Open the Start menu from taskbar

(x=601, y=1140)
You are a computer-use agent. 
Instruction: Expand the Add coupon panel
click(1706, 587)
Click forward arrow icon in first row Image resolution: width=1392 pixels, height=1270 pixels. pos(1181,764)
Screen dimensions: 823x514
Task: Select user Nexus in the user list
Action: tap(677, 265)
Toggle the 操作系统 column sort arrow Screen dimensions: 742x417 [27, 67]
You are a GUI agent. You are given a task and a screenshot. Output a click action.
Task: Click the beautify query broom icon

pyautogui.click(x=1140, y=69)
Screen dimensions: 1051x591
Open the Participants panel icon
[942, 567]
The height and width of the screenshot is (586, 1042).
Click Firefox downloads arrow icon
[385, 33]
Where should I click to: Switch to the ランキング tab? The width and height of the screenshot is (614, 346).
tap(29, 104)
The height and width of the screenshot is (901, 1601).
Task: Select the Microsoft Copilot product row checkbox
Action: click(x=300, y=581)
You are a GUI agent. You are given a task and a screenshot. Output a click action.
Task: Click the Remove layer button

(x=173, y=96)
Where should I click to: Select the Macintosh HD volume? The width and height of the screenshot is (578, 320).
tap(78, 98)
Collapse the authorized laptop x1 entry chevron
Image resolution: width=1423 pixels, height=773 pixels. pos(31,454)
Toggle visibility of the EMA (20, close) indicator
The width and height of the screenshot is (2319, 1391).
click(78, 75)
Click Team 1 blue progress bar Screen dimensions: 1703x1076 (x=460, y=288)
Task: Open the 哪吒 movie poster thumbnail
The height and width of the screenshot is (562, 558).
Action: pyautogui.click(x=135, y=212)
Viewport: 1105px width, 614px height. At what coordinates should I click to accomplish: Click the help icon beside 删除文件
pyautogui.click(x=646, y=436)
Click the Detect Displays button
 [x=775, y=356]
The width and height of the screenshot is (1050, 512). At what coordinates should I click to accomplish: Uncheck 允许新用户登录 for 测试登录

* ACTIVITY *
The expected response is the full set of records, reproduced exactly.

* RESPONSE TO THIS TASK *
Open the Start menu from taskbar

(x=601, y=1140)
You are a computer-use agent. 
Instruction: Expand the Add coupon panel
click(1706, 587)
Click forward arrow icon in first row Image resolution: width=1392 pixels, height=1270 pixels. pos(1181,764)
Screen dimensions: 823x514
Task: Select user Nexus in the user list
Action: tap(677, 265)
Toggle the 操作系统 column sort arrow Screen dimensions: 742x417 [27, 67]
You are a GUI agent. You are given a task and a screenshot. Output a click action.
Task: Click the beautify query broom icon

pyautogui.click(x=1140, y=69)
Screen dimensions: 1051x591
Open the Participants panel icon
[942, 567]
The height and width of the screenshot is (586, 1042).
Click Firefox downloads arrow icon
[385, 33]
Where should I click to: Switch to the ランキング tab? The width and height of the screenshot is (614, 346).
tap(29, 104)
The height and width of the screenshot is (901, 1601).
Task: Select the Microsoft Copilot product row checkbox
Action: click(x=300, y=581)
You are a GUI agent. You are given a task and a screenshot. Output a click action.
Task: Click the Remove layer button

(x=173, y=96)
Where should I click to: Select the Macintosh HD volume? The width and height of the screenshot is (578, 320).
tap(78, 98)
Collapse the authorized laptop x1 entry chevron
Image resolution: width=1423 pixels, height=773 pixels. pos(31,454)
Toggle visibility of the EMA (20, close) indicator
The width and height of the screenshot is (2319, 1391).
click(78, 75)
Click Team 1 blue progress bar Screen dimensions: 1703x1076 (x=460, y=288)
Task: Open the 哪吒 movie poster thumbnail
The height and width of the screenshot is (562, 558).
Action: pyautogui.click(x=135, y=212)
Viewport: 1105px width, 614px height. At what coordinates should I click to accomplish: Click the help icon beside 删除文件
pyautogui.click(x=646, y=436)
Click the Detect Displays button
 [x=775, y=356]
The width and height of the screenshot is (1050, 512). At what coordinates should I click to accomplish: Uncheck 允许新用户登录 for 测试登录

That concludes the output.